__TASK MATERIAL__.
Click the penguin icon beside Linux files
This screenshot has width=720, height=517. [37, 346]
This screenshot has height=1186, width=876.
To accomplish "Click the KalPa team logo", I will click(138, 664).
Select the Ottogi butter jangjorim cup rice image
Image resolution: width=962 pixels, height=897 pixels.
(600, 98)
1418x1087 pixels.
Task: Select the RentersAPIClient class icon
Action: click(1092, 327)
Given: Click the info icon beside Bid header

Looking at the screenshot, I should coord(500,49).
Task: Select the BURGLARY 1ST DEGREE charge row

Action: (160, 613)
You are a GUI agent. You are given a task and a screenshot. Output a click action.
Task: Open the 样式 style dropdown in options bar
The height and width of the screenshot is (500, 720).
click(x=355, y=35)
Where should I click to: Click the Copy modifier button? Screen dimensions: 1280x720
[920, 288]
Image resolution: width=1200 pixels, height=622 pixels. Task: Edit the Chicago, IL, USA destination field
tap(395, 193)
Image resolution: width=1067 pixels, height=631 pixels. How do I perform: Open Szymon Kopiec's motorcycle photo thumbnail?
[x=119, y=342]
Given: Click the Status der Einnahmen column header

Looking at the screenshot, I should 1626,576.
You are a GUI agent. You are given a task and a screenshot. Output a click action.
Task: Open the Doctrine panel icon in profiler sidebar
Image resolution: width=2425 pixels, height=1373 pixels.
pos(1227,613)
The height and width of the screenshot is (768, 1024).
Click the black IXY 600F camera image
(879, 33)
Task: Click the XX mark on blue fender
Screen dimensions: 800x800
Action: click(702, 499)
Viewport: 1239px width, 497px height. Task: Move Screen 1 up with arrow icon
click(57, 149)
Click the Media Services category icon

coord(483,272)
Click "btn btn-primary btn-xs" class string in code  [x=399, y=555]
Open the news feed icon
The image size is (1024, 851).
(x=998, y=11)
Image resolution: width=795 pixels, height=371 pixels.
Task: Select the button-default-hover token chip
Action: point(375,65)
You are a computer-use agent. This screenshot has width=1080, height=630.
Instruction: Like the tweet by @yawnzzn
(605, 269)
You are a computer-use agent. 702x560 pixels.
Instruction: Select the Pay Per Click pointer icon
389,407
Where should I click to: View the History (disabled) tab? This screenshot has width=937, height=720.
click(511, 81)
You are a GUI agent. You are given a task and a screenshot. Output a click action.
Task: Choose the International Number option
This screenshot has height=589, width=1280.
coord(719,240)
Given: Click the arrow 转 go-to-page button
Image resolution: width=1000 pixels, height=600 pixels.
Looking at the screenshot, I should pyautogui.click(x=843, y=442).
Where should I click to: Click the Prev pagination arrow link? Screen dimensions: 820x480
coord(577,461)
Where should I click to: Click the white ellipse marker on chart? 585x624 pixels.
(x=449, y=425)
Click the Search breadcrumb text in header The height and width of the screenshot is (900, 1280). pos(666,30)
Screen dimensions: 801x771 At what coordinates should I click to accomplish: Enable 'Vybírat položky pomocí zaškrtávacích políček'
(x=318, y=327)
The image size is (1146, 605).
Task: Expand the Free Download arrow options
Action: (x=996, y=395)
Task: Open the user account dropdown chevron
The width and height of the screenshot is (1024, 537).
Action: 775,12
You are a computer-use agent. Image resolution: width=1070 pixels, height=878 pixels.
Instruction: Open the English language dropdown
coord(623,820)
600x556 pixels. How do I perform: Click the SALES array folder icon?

__WHAT NEEDS TO BE DONE__. Using the listing above, return word for word each line from the one that has "The height and width of the screenshot is (768, 1024)." through the one that has "Open the news feed icon", and no line outside that range.

__ANSWER TO THIS EXERCISE__.
The height and width of the screenshot is (768, 1024).
Click the black IXY 600F camera image
(879, 33)
Task: Click the XX mark on blue fender
Screen dimensions: 800x800
Action: click(702, 499)
Viewport: 1239px width, 497px height. Task: Move Screen 1 up with arrow icon
click(57, 149)
Click the Media Services category icon

coord(483,272)
Click "btn btn-primary btn-xs" class string in code  [x=399, y=555]
Open the news feed icon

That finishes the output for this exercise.